Имя Николая Оцупа, представителя «первой волны эмиграции», открыто для исследователей и читателей уже более десяти лет, но он словно до сих пор остается в изгнании - столь малочисленны работы собственно о его творчестве; внимание литературоведов и историков в большей степени привлекает его деятельность в качестве издателя «Чисел» - одного из лучших журналов русского зарубежья. К числу монографических исследований творчества поэта можно отнести диссертации К.В. Ратникова «Эволюция поэтического творчества Н. Оцупа» (она написана в 1998 году и не потеряла своей актуальности в наши дни) [1], и Е.А. Сафоновой «Поэзия Н. Оцупа 1918 -1930-х годов в культурно-историческом контексте: темы, мотивы, образы» [2].
Сборник Н. Оцупа «В дыму» (1926) стал первым, написанным в эмиграции. Отъезд за границу стал для поэта осознанным шагом: так поступили многие члены гумилевского «Цеха поэтов», «присягнув на верность» высоким идеалам петербургской поэтической школы. После смерти Блока и Гумилева они ощущали себя наследниками «неоклассицизма» и «оплотом традиции», активно противостояли новым веяниям, буквально захлестнувшим культуру на рубеже XIX-XX веков. Эмиграция стала для них суровым испытанием не только в физическом смысле, но и своеобразной проверкой поэтических убеждений. Смена географического пространства привела и к «сверке» эстетических принципов: по точному замечанию К.В. Ратникова, «неоклассицистские» позиции, требующие от поэта определенного дистанцирования от окружающей жизни («холода расстоянья», по определению Оцупа), вступали в явное противоречие со стремлением как его самого, так и других поэтов-«неоклассицистов» отразить в своем творчестве всю глубину и остроту переживаемого современниками и собратьями по изгнанию духовного кризиса, утрату прежних идеалов и привычных жизненных ориентиров» [3].
В сборнике акмеистические установки еще достаточно сильны, чувствуются переклички с ранним сборником 1921 года «Град», изданным до эмиграции: их роднит общность тематики и мотивной поэтики. Сборник «В дыму» состоит из трех частей, каждая из которых условно связана с определенным географическим пространством: первая с Петербургом, вторая с Парижем и Берлином, третья с Италией. Но на самом деле, в каждом из этих хронотопов есть проекции на другие, хронологическими «скрепами» являются воспоминания лирического героя, прихотливые образы из его памяти.

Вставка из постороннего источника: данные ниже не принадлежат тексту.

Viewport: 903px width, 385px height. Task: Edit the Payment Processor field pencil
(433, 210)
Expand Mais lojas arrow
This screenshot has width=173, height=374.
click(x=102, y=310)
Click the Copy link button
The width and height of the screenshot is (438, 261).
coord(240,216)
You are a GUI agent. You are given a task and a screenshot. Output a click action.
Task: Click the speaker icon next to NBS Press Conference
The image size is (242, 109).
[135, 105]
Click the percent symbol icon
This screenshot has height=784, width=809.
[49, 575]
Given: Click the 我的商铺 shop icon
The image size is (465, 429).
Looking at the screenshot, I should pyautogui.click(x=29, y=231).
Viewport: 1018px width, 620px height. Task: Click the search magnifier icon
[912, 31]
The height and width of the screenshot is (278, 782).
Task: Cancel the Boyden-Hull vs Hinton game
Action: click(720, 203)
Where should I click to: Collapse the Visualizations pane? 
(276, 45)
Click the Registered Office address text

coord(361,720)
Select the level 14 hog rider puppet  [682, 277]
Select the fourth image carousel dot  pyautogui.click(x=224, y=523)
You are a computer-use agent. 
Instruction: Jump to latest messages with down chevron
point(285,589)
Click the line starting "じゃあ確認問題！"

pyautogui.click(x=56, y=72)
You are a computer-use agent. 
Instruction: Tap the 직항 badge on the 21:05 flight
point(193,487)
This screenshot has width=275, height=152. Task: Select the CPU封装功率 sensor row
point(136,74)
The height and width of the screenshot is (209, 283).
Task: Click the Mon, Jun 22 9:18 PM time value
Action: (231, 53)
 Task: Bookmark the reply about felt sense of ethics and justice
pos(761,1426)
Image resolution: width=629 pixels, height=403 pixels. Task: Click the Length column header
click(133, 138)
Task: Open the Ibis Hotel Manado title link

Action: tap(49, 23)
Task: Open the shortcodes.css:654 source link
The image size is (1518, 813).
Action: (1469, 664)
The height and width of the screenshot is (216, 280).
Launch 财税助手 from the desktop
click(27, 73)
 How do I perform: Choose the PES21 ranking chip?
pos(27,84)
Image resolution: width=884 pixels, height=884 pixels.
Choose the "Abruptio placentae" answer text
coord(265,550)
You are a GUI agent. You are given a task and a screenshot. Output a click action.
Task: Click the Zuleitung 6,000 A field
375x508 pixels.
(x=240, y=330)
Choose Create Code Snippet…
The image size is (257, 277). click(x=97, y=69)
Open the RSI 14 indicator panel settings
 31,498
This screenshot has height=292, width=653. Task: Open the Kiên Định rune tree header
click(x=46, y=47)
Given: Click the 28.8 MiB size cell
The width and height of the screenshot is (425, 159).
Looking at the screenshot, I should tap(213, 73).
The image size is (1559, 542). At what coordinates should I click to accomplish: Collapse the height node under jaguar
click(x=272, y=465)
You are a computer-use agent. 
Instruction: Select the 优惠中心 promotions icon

Ощущение пространства у акмеистов тесно связано с мотивом пути в высоком культурологическом смысле: путешествие мыслится не как перемещение в пространстве с туристическими целями, а как освоение мира культуры через непосредственное с ней соприкосновение, в тех местах, где она зародилась. Отсюда интерес акмеистов к экзотике, дальним странам, иным культурам. Именно такой природы было представление о путешествии у основателя акмеизма Н. Гумилева. Его геософские идеи были подробно рассмотрены в работе Е.Ю. Раскиной «Геософские аспекты творчества Н.С. Гумилева». Исследователь отмечает, что «работа поэта (человека-хозяина) в мире заключается в том, чтобы открыть («исчислить») и назвать неведомые пространства, одухотворить и окультурить материю. Поэт подобен географу, который «исчислил» неведомый мир, предугадал его существование, или мореплавателю, который первым увидел на горизонте никому не известную землю. Лирический герой поэзии Н.С. Гумилева - это «искатель нездешних Америк». Стихия лирического героя - движение, понимаемое как вечное совершенствование. Географические реалии в произведениях Гумилева становятся элементами сакральной географии, приобретают не только художественное, но и культурно-философское и религиозное значение» [4].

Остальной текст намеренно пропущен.